» Source
This is quite short and utterly terrifying. With immense skill, Fowles build up an oppressively claustrophobic atmosphere and a constant underlying sense of impending evil. It’s the story of Frederick Clegg, a solitary, inarticulate, socially awkward, and inhibited lower-middle-class clerk. His only hobbies are photography and collecting butterflies - the rarer and more beautiful the better. He becomes obsessed with a beautiful young art student called Miranda Grey and begins to stalk her. Frederick convinces himself that he is in love with her, but knows there is no point attempting to approach her as she is educated and upper-middle class. He begins to fantasise about ‘capturing’ her, like one of his exotic butterflies. If only show more she could get to know him, he thinks, she would begin to see the value in him. When he wins a fortune on the football pools he has a chance to enact his fantasy. He buys an isolated house in the country, kidnaps Miranda, and imprisons her in his cellar. The novel is in four sections. The first is Clegg’s first-person narrative. We then see the same events from Miranda’s point of view in a diary she keeps in captivity, which also includes memories of her earlier life, including a close friendship with an older male artist. The story is concluded by Frederick.

The Collector is all the more disturbing for its avoidance of the cliches typical of this genre/scenario. Clegg isn’t a serial killer, torturer, or rapist. He is, in fact, entirely well-intentioned. As Miranda herself says, he is what people call a nice young man. He has no desire to harm her and wants nothing from her - sex or money, for instance. He simply wants her to stay with him forever and reciprocate his feelings for her. His total lack of insight into himself, and empathy with others, renders him incapable of seeing that he has ‘fallen in love’ with an idealised image of Miranda, rather than the actual living and evolving person. He gradually becomes dissatisfied as he realises she is not perfect. It never occurs to him that her ‘perfection’ always existed entirely in his own imagination. All he can really offer her is death-in-life. She becomes a ‘specimen’ to be admired by Clegg in secrecy, just like his exquisite but dead butterflies. He regards her as his ‘guest’, not his prisoner, buys her presents - art books, classical records - and is genuinely offended and puzzled by her apparent ingratitude and refusal to love him. He will give Miranda anything she asks for; except, of course, her freedom.

The power dynamics between Frederick and Miranda are portrayed with great subtlety. She is his prisoner, but in many ways Miranda is in control. Clegg is deferential towards her, constantly seeking her permission and approval. In some ways he is more frightened of her than she is of him, always expecting her to attack him or try to escape. The only control he can exert over her is a physical one, while Miranda uses her intellect and education as weapons against him.

» Supplied information
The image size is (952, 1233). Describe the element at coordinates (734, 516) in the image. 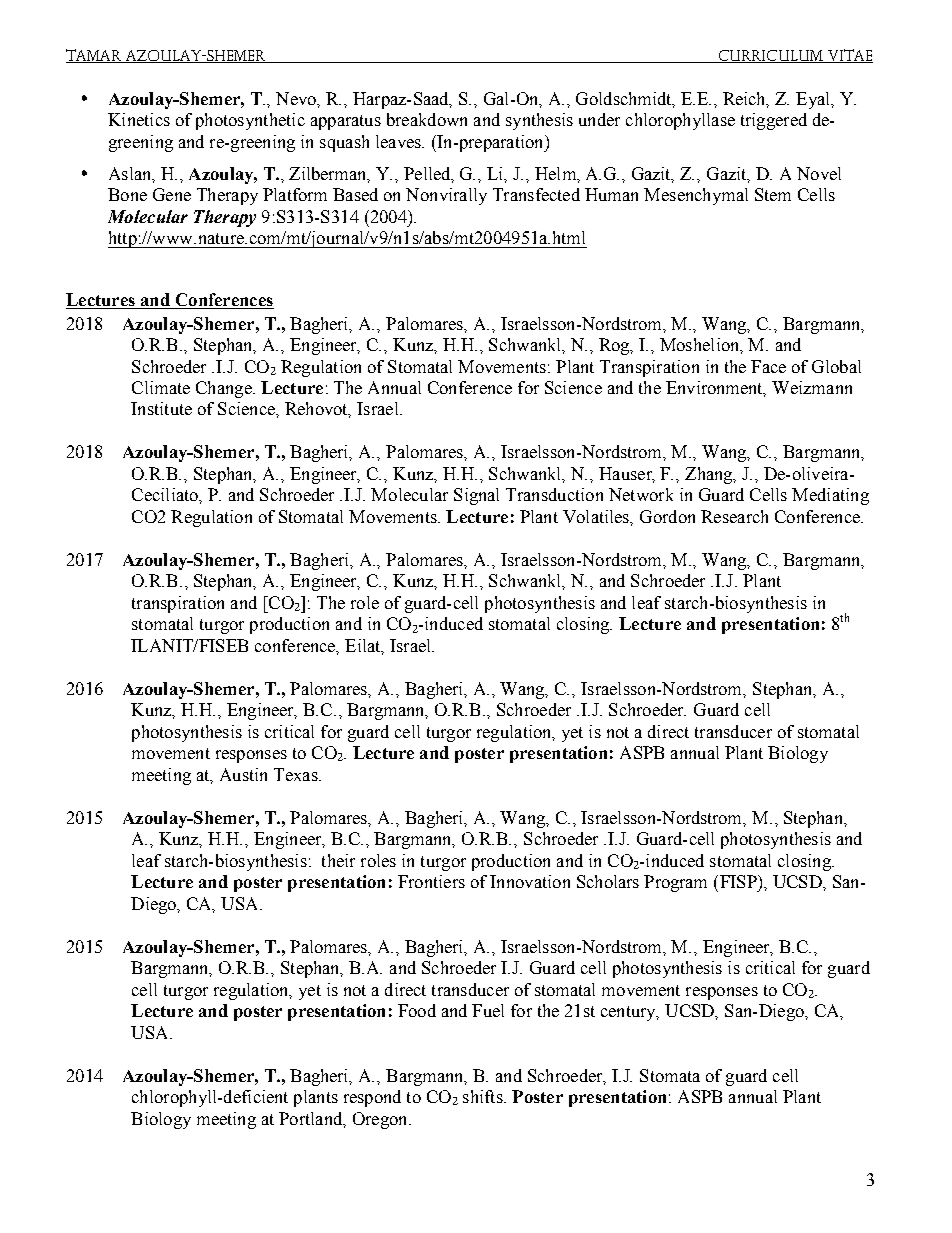

I see `Research` at that location.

» Exercises
• a. Reproduce the stretch of the review of The Collector from "The power dynamics" through "weapons against him.".
• b. Carry on the review of The Collector, picking up after its final sentence.

» Results in order
• a.
The power dynamics between Frederick and Miranda are portrayed with great subtlety. She is his prisoner, but in many ways Miranda is in control. Clegg is deferential towards her, constantly seeking her permission and approval. In some ways he is more frightened of her than she is of him, always expecting her to attack him or try to escape. The only control he can exert over her is a physical one, while Miranda uses her intellect and education as weapons against him.

• b.
The characterisation is also complex. Frederick is extremely sinister and potentially lethally dangerous, yet not entirely unsympathetic. In his awful and warped way he is genuinely trying to establish a relationship with another human being. He is the product - the prisoner, one might say - of social and environmental forces beyond his control. Similarly, Miranda is talented, clever, and full of promise - a promise that Clegg unwittingly threatens to destroy - but not entirely likeable. Regarding herself as left-wing and a rebel against bourgeois values, her diary reveals her as a dreadful snob, in many ways just as much a product and prisoner of her own social background as Clegg (though, unlike Clegg, with the potential to overcome her social conditioning). She unquestioningly sees herself as superior to Frederick and is contemptuous of everything about him, from the way he speaks to his taste in interior design. Frederick tells Miranda his name is Ferdinand. He is not making a reference to the shipwrecked sailor who falls in love with Miranda in The Tempest, of which he knows nothing, he just likes the name and thinks it sounds more sophisticated. Miranda, who views him as somewhat less than human, starts to call him Caliban (he has no idea why, of course, and not even the curiosity to ask).

I found my sympathy constantly shifting between the two, and then feeling guilty and troubled that I was sometimes critical of Miranda, and perhaps empathising just a bit too much with Clegg. This destabilising effect is, of course, entirely intended by Fowles. Frederick and Miranda are constantly trying to outmanoeuvre each other, and Fowles is also playing disorientating games with the reader. Frederick and Miranda never quite know where they are with each other - this is a story of mutual incomprehension - and the reader stands in the same relation to a novel which presents us with the same story told twice by two not entirely reliable narrators. It is, I think, an unusually humane work, but one which achieves its humanity by undermining easy certainties and assumptions to produce a more complex and nuanced picture. At various points, and in different ways, both characters are victim and aggressor.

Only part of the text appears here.